Now the US government is bogged down in the quagmire of Iraq, dragging British troops down with it. It said that just 75,000 troops could occupy Iraq, and only `several thousand after a year or two'. It told Congress that Iraq's oil, not the US taxpayer, would pay for the occupation.
However, the US army is not geared to occupying a country, still less to nation-building; it is designed to carry out the old imperial practice of `Butcher and bolt'. Not too surprising then, that the USA's occupation of Iraq is failing, just like earlier British occupations in the Middle East, in Iraq, Palestine, Aden, etc.
In sum, the authors show that the costs of US foreign policy are huge, including economic damage, vast expense, reduced civil liberties and worse security. Unfortunately, they see this disastrous policy as due to the neo-conservatives' seizure of power, not as the inevitable result of capitalism's absolute decline.
Rating: Summary: Nonsense in Hardback Review: The authors' first mistake is failing to realize the obvious differences between dealing with the Soviet Union --- which collapsed under its own military and ideological weight in 1990 --- and dealing with global terrorism, which doesn't even have a home economy to collapse.
The United States and its Coalition allies have effectively forced groups such as al--Qaeda to fight on their home ground and commit large amounts of resources to trying to prevent the democratization of Iraq and Afghanistan. No matter what any partisan pundit wishes to say about it, al-Qaeda's own captured records and public statements say as much. Terrorism has been forced onto the defensive at this point, and it is safest to keep it that way.
Nor has the price been high...except to those who want to pay no price at all. No nation in history has been democratized for such little blood or money.
Finally, claiming that the US is "going alone" makes no sense when you consider the fact that the current Coalition has more involved nations than did the Korean War's UN contingent. The US has also historically provided the lion's share of military force for UN actions, including 75% of the 1991 Coalition. If the current situation in Iraq is supposed to be indicative of American "isolationism", then in fact we have been "going it alone" since 1946, with only England as a regular and militarily noticeable ally.
EDIT: Regarding "neoconservatism", I happen to remember when the term first came out. It was invented by conservative hard-liners to attack conservative moderates like myself and try to whip them into line behind certain Republican policies they did not agree with. To be a "neo-con" meant being, for example, pro-gun and also pro-choice. It had nothing to do with support for or opposition to Israel.
For that matter, I find it highly insulting that there are those who believe one cannot be supportive of Israel without being a member of the "neo-con cabal". I have seen certain statements in this very review column that fall just shy of outright anti-Semitism, painting Jews in media in the exact same fashion as slapping crayon fangs and pointed ears and forked tails on photographs.

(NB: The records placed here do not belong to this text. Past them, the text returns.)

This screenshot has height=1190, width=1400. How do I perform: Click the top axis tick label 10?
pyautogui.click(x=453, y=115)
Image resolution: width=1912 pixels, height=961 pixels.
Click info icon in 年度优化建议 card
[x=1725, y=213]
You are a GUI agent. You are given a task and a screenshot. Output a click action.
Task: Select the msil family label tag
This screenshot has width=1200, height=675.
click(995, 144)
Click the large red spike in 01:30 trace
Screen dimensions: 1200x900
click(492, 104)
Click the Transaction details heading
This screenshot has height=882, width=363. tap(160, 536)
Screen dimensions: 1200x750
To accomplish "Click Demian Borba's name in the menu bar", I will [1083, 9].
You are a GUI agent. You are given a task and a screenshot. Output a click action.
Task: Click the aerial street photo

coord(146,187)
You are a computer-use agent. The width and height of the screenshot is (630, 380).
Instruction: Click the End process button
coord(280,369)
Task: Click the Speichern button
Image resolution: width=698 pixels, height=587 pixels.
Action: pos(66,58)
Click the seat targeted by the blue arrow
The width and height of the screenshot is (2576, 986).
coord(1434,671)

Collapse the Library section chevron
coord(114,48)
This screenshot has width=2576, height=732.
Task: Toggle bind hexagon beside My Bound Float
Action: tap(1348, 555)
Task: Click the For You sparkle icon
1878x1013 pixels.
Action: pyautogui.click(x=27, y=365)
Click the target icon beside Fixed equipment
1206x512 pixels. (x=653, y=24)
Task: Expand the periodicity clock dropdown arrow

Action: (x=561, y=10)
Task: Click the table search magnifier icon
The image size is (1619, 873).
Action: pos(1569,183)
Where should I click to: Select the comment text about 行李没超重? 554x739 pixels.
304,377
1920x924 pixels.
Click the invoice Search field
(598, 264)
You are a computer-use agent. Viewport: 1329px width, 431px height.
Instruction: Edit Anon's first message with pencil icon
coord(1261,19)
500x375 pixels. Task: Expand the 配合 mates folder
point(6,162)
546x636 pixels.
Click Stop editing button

Such people should be ashamed of the fact that they can obvious write coherent sentences while still wallowing in a Stone Age mindset.
Not to mention that the term "neo-con" is used as a perjorative by both Democrat and Republican partisans --- you will find it very hard to find anything about neo-cons which is actually written BY a neo-con. Although neo-conservatism was supposedly responsible for the rise of both the Reagan and Bush/Bush Jr. presidencies, the purported description and aims of neo-cons radically change from one to the other. There appears to be no solid standard by which one is in fact labeled as such.
It seems, in the form of the "neo-con", American pundits and political activists have found a new style of McCarthyism, whereby all rational debate and investigation into the issues and events of the day can be shut down with the utterance of a single buzzword.